§ **PROVIDED PASSAGE**:
* * * * * * *

“Life is either a great adventure or nothing.”
Three of the more incredible and memorable experiences I had while at Microsoft happened in the midst of the hyped up battle between AOL and MSN. The next few chapters cover a few of the more personal experiences and stories I experienced during my time at Microsoft. I think they are worth sharing in this book because they are both fairly interesting and they highlight the importance of adventure in a long career.
When I look back over my time at Microsoft, there were many days that basically just fell into the trash bin of long & boring corporate work days. Any career that spans more than 20 years is going to have ups and downs, and more than its fair share of days that are nothing more than the average day on the job. The unique adventures and the stories and learning around them are what makes work and life interesting.
If I had it to do all over again, I would have jumped at taking on more adventures and pushing the boundaries much further. The best and most interesting parts of any career are the times where you are taking risks and doing new things. Those risks and adventures can come from lots of different paths you take when you work at a big company. As discussed in the last chapter, joining a division or group of your company where there is a big strategic battle is one way to ensure that things stay interesting and exciting. Another great way to keep things interesting is to go out into the field as often as you possibly can. Getting away from the Company HQ when you are in a big company is a really important way to experience new learning, hear directly from customers, partners, investors, press and whoever else might be taking interest in your business. I was lucky enough to have the opportunity to see a big part of the world while working at Microsoft. I am super thankful for the experiences, the learning and the adventures I had along the way. While some of these events were stressful and very difficult, they helped me become the person I am today and have helped me to appreciate all I have now.
September 11th, 2001
One of my biggest adventures on the job happened during the 9/11 terrorist attacks. I was scheduled to do press briefings and updates on MSN’s business and product offerings the same terrible week of the terrorist attacks on the East Coast. As fate would have it, my original schedule had me set to be in one of the smaller neighboring World Trade Center buildings on the actual day of 9/11. Luckily for me, my schedule had shifted around based on the availability of Walt Mossberg and a couple of other important technology reporters.

* * * * * * *

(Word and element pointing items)
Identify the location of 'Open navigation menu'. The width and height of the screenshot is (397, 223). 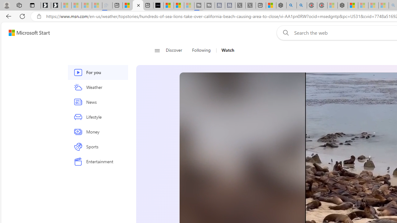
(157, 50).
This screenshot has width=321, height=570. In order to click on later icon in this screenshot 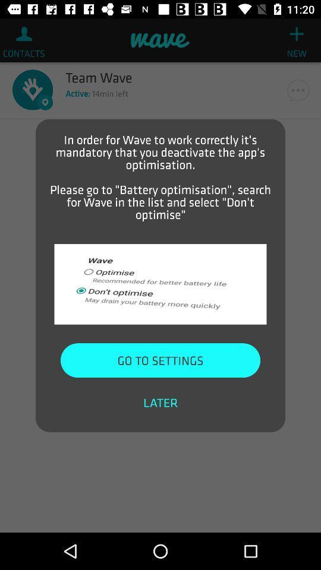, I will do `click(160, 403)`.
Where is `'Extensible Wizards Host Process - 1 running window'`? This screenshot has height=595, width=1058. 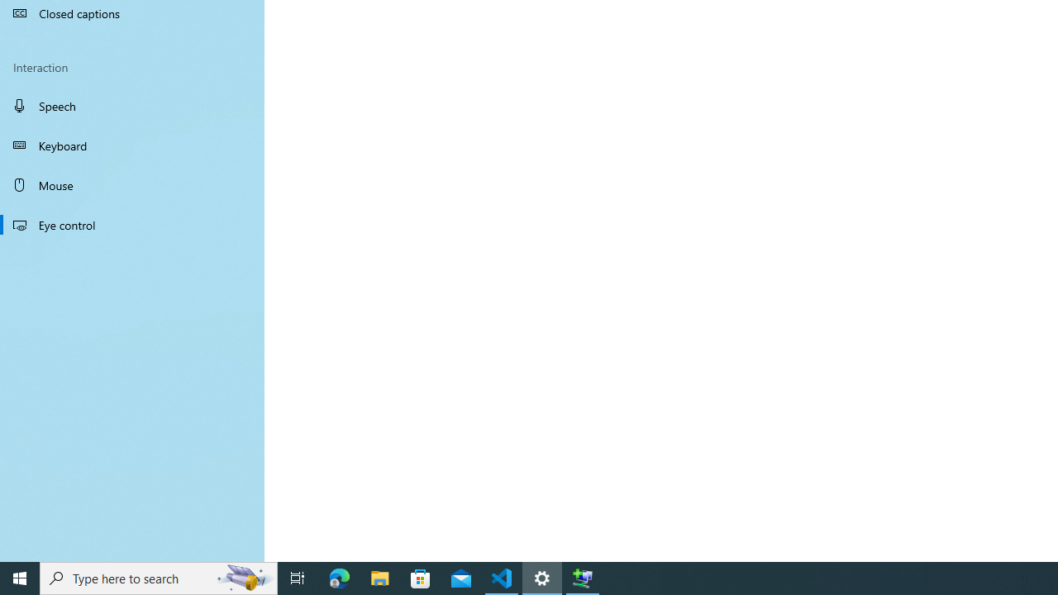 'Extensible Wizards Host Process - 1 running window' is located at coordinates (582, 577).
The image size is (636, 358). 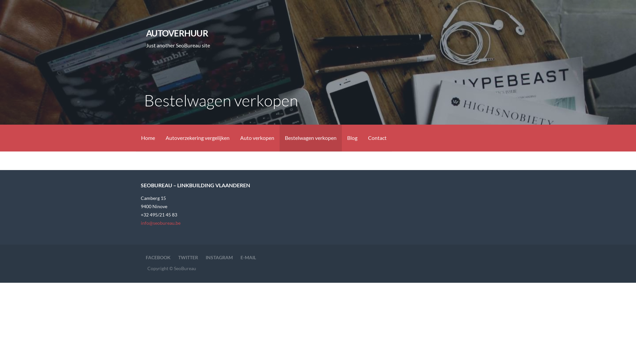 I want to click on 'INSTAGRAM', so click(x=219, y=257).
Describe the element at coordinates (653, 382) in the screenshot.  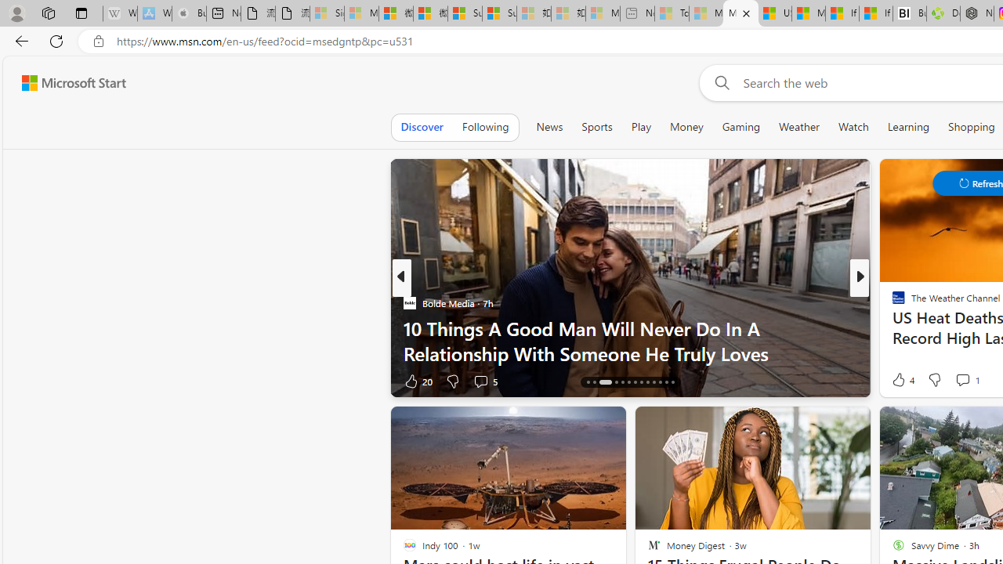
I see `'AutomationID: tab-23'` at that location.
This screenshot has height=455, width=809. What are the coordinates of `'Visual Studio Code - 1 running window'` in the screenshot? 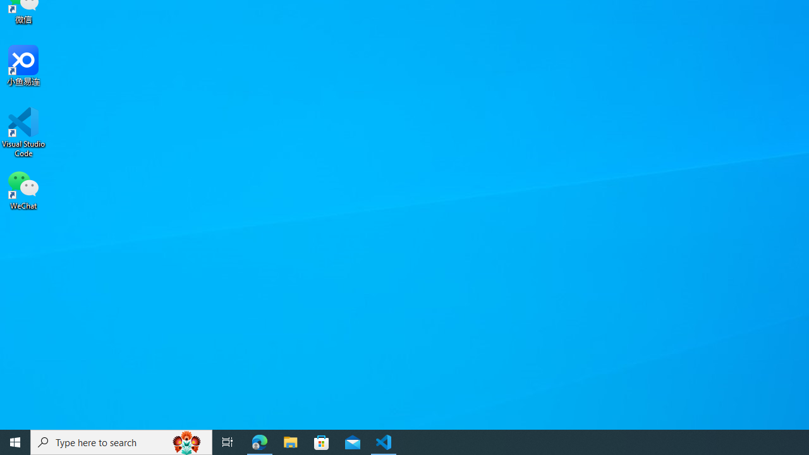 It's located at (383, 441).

* * * * * * *

§ **EXERCISE SET**:
1. In the passage about working at Microsoft, whose availability caused the writer's schedule to shift?
2. Continue the passage about working at Microsoft, picking up right after its last sentence.

§ **ANSWERS FOR THIS EXERCISE**:
1. Walt Mossberg and a couple of other important technology reporters.

2.
In fact, as I remember it, Mossberg was in NYC the day of 9//11 and he was scheduled to fly back to his home near DC that very morning. So instead of being in NYC on the day of 9/11, I was in Washington DC. I was staying at a fancy hotel just steps from the Capitol Building the night of September 10th. I had flown in the day prior as we normally did when doing press tours on the East Coast. I got up early that morning of 9/11 and I turned on the TV in my hotel room. I remember I was ironing a dress shirt for the day, and looking at the TV getting caught up on the latest business news. I was watching CNBC, and the anchor was Mark Haines, who by the way, was an awesome and entertaining anchor for CNBC for many years. He has now unfortanetly passed away. I was watching Haines do one of his classic interviews with Bill Nygren of the Oakmark Select Fund, the market was not yet open. It was approximately 8:50 in the morning. (You can see the coverage here.)
I can clearly remember how Haines calmly covered the first plane hitting the first Trade Center building. He quickly cut over to the live pictures of the tower on fire. He called it a significant problem and didn’t speculate very much further other than to say it was safe to assume there was probably some fire in the building. His coverage was excellent all the way through, and if you have never watched it, I recommend it, as it was a defining moment for Haines and for CNBC in my opinion. It was truly excellence in live journalism.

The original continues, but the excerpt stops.